> **RECORDED DATA**

***

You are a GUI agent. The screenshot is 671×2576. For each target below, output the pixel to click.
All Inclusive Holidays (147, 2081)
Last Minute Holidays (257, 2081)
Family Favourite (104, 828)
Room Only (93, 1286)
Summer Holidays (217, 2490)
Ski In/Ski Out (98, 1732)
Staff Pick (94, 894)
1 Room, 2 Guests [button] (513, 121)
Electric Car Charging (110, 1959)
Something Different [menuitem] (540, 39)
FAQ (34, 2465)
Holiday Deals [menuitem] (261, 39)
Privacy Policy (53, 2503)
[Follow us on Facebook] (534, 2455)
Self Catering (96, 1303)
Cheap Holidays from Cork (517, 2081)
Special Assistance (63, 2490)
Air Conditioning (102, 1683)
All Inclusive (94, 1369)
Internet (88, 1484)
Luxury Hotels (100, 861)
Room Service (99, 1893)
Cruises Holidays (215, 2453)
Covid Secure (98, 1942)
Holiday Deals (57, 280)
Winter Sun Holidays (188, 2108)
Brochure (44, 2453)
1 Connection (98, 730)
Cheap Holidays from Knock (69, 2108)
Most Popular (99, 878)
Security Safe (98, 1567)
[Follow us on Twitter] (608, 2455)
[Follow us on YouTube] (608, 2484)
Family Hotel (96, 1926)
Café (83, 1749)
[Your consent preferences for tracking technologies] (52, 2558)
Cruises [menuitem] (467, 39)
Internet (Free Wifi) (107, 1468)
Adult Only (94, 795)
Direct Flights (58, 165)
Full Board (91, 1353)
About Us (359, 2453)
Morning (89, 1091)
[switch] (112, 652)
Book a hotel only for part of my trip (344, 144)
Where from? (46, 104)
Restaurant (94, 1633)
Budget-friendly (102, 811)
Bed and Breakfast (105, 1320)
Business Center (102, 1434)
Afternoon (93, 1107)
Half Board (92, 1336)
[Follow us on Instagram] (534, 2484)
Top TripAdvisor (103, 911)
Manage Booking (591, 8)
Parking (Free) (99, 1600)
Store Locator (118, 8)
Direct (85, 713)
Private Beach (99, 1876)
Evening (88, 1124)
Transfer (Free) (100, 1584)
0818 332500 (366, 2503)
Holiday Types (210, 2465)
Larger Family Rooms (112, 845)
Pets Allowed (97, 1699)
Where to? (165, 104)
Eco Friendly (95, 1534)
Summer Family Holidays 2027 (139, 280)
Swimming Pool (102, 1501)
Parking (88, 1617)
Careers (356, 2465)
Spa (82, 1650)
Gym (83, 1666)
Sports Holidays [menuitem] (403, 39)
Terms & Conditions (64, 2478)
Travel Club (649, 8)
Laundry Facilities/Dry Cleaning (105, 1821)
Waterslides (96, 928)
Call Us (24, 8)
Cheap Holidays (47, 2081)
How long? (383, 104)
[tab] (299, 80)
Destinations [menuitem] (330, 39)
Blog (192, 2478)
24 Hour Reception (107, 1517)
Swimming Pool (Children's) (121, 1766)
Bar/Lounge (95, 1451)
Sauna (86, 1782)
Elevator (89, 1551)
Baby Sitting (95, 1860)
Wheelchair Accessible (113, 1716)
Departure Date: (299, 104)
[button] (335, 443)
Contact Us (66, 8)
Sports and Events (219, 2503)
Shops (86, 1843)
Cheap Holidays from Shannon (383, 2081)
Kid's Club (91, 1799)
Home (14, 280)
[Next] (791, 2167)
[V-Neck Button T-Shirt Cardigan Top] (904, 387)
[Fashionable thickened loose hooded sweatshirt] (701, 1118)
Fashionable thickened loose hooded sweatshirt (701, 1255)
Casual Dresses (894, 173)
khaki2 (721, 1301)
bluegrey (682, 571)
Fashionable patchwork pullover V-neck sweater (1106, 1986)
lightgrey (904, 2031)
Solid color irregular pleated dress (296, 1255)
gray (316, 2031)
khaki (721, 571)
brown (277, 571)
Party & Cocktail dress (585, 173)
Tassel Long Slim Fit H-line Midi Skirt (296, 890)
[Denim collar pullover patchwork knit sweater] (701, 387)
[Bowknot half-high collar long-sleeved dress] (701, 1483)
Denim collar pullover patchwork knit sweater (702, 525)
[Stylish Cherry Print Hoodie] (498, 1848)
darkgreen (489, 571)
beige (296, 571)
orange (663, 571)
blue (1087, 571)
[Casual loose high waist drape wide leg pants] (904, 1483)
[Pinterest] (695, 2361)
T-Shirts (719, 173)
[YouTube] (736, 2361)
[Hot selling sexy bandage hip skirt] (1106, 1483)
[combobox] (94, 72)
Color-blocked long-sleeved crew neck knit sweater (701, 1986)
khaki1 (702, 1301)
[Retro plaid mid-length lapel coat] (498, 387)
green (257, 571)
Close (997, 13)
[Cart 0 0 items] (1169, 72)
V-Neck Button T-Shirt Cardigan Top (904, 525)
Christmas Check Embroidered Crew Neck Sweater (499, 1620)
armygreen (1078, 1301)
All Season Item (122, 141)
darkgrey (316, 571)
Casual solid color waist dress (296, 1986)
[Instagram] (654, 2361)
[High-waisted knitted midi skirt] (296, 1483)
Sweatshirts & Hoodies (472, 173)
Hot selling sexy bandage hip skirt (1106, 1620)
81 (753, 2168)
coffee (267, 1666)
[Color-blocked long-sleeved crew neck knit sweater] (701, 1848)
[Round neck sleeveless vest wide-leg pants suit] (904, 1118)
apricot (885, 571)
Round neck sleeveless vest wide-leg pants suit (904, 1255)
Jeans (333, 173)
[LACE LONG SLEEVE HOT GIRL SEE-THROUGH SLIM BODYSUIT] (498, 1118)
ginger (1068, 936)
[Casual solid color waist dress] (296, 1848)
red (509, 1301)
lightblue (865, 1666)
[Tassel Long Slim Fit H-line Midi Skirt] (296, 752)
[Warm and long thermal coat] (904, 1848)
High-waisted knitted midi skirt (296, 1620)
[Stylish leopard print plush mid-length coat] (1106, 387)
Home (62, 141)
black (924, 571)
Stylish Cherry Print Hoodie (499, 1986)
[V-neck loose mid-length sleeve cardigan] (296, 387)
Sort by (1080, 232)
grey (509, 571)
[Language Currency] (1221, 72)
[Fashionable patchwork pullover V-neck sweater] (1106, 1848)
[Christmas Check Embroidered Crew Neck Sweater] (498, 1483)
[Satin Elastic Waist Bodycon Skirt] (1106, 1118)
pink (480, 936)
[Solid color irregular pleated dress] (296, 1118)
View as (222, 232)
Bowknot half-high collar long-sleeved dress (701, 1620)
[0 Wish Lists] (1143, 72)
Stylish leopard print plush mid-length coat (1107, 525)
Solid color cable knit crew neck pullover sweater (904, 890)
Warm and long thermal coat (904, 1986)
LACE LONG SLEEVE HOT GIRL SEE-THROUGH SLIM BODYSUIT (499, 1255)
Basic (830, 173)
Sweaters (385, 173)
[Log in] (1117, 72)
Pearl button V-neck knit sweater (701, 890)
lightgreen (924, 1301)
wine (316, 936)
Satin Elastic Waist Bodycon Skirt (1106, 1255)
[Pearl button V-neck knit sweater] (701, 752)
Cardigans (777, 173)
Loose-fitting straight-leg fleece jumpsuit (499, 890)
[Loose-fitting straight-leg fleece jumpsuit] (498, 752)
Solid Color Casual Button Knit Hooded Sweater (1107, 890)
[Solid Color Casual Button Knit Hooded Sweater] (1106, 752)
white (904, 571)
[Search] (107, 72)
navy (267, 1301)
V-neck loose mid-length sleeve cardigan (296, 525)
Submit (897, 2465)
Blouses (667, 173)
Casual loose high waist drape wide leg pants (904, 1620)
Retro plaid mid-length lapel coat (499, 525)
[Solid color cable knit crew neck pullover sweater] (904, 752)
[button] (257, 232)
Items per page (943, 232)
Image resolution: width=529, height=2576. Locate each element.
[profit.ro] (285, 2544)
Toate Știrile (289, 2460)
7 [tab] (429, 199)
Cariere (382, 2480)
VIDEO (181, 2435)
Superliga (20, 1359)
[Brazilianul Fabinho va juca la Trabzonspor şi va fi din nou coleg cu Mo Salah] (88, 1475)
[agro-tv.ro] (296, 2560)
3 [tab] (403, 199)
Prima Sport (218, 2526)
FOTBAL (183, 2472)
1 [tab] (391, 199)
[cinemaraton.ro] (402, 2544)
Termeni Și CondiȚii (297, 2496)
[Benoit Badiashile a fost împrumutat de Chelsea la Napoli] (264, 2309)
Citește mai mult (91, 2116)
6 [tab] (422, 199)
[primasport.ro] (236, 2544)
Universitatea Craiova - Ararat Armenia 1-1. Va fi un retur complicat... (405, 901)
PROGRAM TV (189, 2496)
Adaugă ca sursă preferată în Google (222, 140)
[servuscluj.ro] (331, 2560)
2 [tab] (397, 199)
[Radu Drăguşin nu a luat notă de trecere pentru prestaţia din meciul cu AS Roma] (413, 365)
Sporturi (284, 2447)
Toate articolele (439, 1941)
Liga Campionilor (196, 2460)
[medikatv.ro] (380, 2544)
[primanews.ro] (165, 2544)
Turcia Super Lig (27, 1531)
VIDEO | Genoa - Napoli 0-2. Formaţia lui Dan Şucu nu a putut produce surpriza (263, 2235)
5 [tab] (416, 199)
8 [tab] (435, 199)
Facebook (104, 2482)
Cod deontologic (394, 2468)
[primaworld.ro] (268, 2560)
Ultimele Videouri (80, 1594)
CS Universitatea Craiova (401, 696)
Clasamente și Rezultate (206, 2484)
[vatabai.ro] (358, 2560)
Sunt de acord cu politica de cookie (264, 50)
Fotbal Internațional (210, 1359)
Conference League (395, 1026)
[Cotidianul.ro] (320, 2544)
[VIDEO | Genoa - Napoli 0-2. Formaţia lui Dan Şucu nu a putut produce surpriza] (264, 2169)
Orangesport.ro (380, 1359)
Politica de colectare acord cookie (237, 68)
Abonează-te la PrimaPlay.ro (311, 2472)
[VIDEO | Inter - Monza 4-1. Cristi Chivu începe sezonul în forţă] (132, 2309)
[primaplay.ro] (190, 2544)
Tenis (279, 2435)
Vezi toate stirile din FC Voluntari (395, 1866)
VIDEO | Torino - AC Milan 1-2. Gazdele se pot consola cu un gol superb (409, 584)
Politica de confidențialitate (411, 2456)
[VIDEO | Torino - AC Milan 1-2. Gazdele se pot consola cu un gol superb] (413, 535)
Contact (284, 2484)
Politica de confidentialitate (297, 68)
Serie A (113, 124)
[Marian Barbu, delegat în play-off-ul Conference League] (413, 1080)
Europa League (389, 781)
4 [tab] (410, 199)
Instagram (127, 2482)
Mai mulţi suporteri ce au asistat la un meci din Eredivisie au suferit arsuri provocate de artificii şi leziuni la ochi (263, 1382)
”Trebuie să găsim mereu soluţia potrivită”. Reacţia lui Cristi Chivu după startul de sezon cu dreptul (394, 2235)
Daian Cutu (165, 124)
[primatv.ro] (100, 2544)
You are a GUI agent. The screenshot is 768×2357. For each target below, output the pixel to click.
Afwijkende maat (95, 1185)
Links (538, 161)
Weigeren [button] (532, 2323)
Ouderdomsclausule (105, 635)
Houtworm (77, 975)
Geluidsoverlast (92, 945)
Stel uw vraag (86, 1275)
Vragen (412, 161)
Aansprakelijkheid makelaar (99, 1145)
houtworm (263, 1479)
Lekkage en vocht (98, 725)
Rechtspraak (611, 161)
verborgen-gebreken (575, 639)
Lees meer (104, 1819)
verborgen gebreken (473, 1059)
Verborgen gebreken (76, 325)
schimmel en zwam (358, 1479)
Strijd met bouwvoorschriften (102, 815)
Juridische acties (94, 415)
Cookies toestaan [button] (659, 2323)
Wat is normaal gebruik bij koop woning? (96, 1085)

***

> **YOUR TASK**
Look above for the line holding "Full Board (91, 1353)" and the line holding "[Bowknot half-high collar", then output exactly those two lines and every line between them, nothing more.

> **REPLY TO THE TASK**
Full Board (91, 1353)
About Us (359, 2453)
Morning (89, 1091)
[switch] (112, 652)
Book a hotel only for part of my trip (344, 144)
Where from? (46, 104)
Restaurant (94, 1633)
Budget-friendly (102, 811)
Bed and Breakfast (105, 1320)
Business Center (102, 1434)
Afternoon (93, 1107)
Half Board (92, 1336)
[Follow us on Instagram] (534, 2484)
Top TripAdvisor (103, 911)
Manage Booking (591, 8)
Parking (Free) (99, 1600)
Store Locator (118, 8)
Direct (85, 713)
Private Beach (99, 1876)
Evening (88, 1124)
Transfer (Free) (100, 1584)
0818 332500 (366, 2503)
Holiday Types (210, 2465)
Larger Family Rooms (112, 845)
Pets Allowed (97, 1699)
Where to? (165, 104)
Eco Friendly (95, 1534)
Summer Family Holidays 2027 (139, 280)
Swimming Pool (102, 1501)
Parking (88, 1617)
Careers (356, 2465)
Spa (82, 1650)
Gym (83, 1666)
Sports Holidays [menuitem] (403, 39)
Terms & Conditions (64, 2478)
Travel Club (649, 8)
Laundry Facilities/Dry Cleaning (105, 1821)
Waterslides (96, 928)
Call Us (24, 8)
Cheap Holidays (47, 2081)
How long? (383, 104)
[tab] (299, 80)
Destinations [menuitem] (330, 39)
Blog (192, 2478)
24 Hour Reception (107, 1517)
Swimming Pool (Children's) (121, 1766)
Bar/Lounge (95, 1451)
Sauna (86, 1782)
Elevator (89, 1551)
Baby Sitting (95, 1860)
Wheelchair Accessible (113, 1716)
Departure Date: (299, 104)
[button] (335, 443)
Contact Us (66, 8)
Sports and Events (219, 2503)
Shops (86, 1843)
Cheap Holidays from Shannon (383, 2081)
Kid's Club (91, 1799)
Home (14, 280)
[Next] (791, 2167)
[V-Neck Button T-Shirt Cardigan Top] (904, 387)
[Fashionable thickened loose hooded sweatshirt] (701, 1118)
Fashionable thickened loose hooded sweatshirt (701, 1255)
Casual Dresses (894, 173)
khaki2 (721, 1301)
bluegrey (682, 571)
Fashionable patchwork pullover V-neck sweater (1106, 1986)
lightgrey (904, 2031)
Solid color irregular pleated dress (296, 1255)
gray (316, 2031)
khaki (721, 571)
brown (277, 571)
Party & Cocktail dress (585, 173)
Tassel Long Slim Fit H-line Midi Skirt (296, 890)
[Denim collar pullover patchwork knit sweater] (701, 387)
[Bowknot half-high collar long-sleeved dress] (701, 1483)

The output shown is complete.